At trial, the undercover officer explained that on the night of the crime, he went to a motel in Pontiac, Michigan, and knocked on the door to room 7. A male voice asked who was at the door. The officer told the individual that he had been there the night before with another man, Ron (an informant), and because Ron could not be there, he had come to pick up the "spoon". A man then opened the door slightly, keeping it chain-locked. After the officer reiterated the reason for his *618 presence, the man opened the door and allowed the officer to enter.
Inside, the officer saw Deborah Smith, defendant's codefendant, seated on a bed. He again said he wished to purchase a "spoon". At that point, defendant looked at Ms. Smith who nodded her head in the affirmative. She next withdrew an envelope from her bra, removed several tinfoil packets from the envelope, and handed one of those packets to the officer. He handed Ms. Smith $25 and thanked defendant for letting him pick up the "spoon". Defendant told the officer to tell Ron he would see him later that night. The other officers then entered the room, and defendant and Ms. Smith were arrested.

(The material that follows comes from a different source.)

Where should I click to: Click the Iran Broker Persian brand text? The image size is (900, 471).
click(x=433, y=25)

That testimony shows that defendant actively assisted Ms. Smith by acting as a doorman or "lookout". Defendant's activities were similar to those of the defendant in People v Fuller, 395 Mich 451; 236 NW2d 58 (1975), which held that there was sufficient evidence to convict defendant of aiding and abetting a felony murder by acting as a lookout. Thus, we will not reverse on this ground.
Next, defendant argues that his conviction should be reversed because the prosecution failed to prove an essential element of the crime defendant's lack of a license. We find no merit to this argument. The cases cited by defendant do not control the instant situation because they involve construction of a statute that has been repealed. Although the repealed statute included an element of lack of license,[2] the statute under which defendant was convicted neither uses the word "license" nor includes an element of lack of license. It does, however, explain that a defendant is presumed not *619 to hold a registration or order form unless he proves otherwise, MCLA 335.356; MSA 18.1070(56). But, that provision makes it clear that the people need not prove lack of registration or order form.

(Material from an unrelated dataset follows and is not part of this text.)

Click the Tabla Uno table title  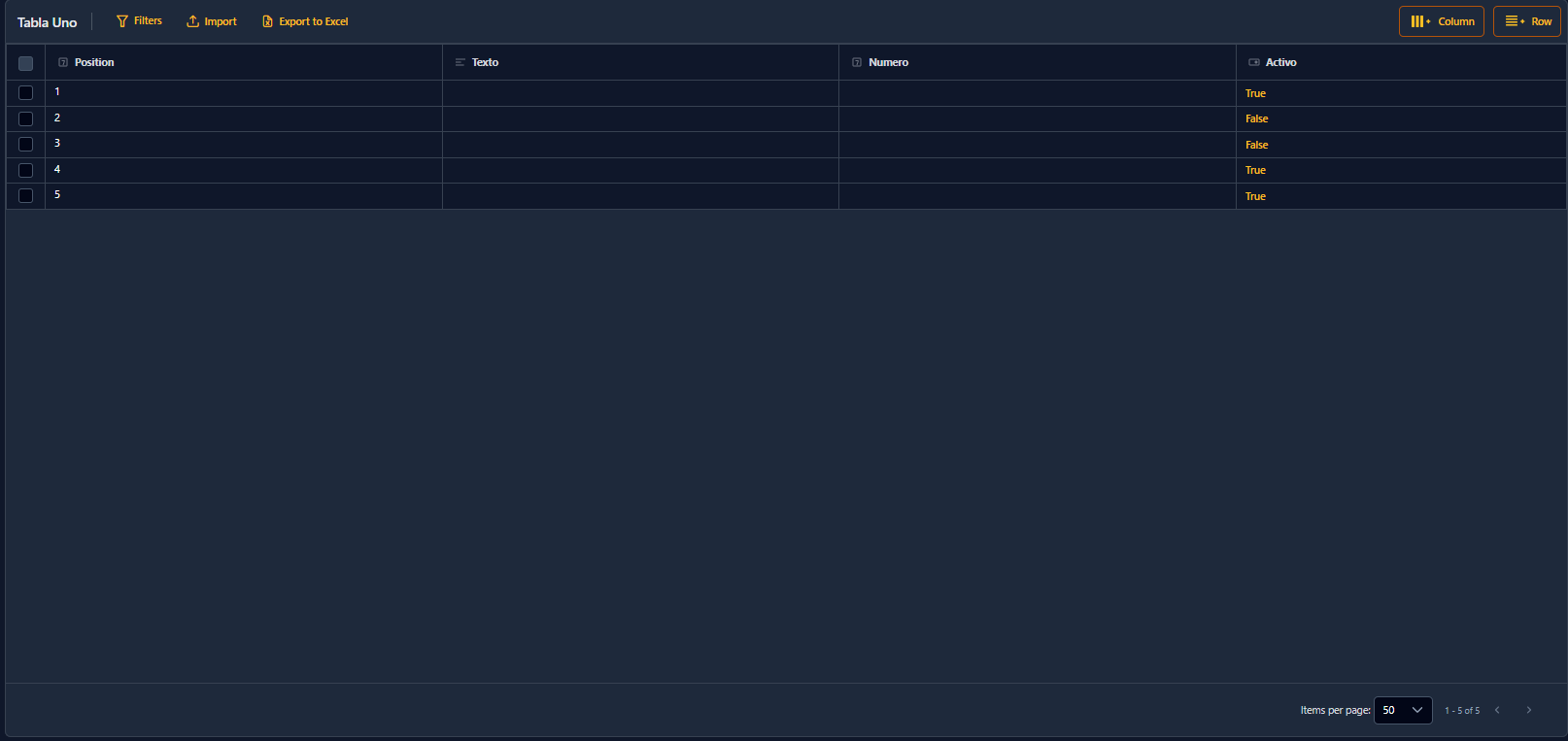click(x=47, y=22)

Finally, defendant argues that his conviction must be reversed because the statute under which he was convicted is unconstitutionally vague. We believe this issue, too, lacks merit. Apparently, the gravamen of defendant's argument is that "lack of license", although not mentioned in the statute, is still an element of the crime of delivery because the statutory terms "registration" and "order form" that the prosecutor points to in support of the notion that the people need not prove "lack of license" cannot necessarily be construed to mean "license". As we explained earlier, the word "license" is not used in the statute. Thus, there is no statutory requirement regarding proof of either "license" or "lack of license". The section most similar to that of the prior act's provision concerning "license" is that referring to the burden of proof regarding "registration" and "order form", and a reading of the entire statute reveals the meaning of those terms. Thus, finding no ambiguity, we affirm.
NOTES
[*] Former Court of Appeals judge, sitting on the Court of Appeals by assignment pursuant to Const 1963, art 6, § 23 as amended in 1968.
[1] We note that People v Beavers, 393 Mich 554; 227 NW2d 511 (1975), would not control this case because it was given only prospective application, and the police conduct objected to in the case at bar occurred prior to that decision. Furthermore, even if there had been a Beavers violation, defendant's arrest would have been valid because the undercover agent whose conversation was monitored had spoken directly with defendant at the time of the commission of the crime and, therefore, had probable cause to arrest him.
[2] See People v Rios, 386 Mich 172; 191 NW2d 297 (1971).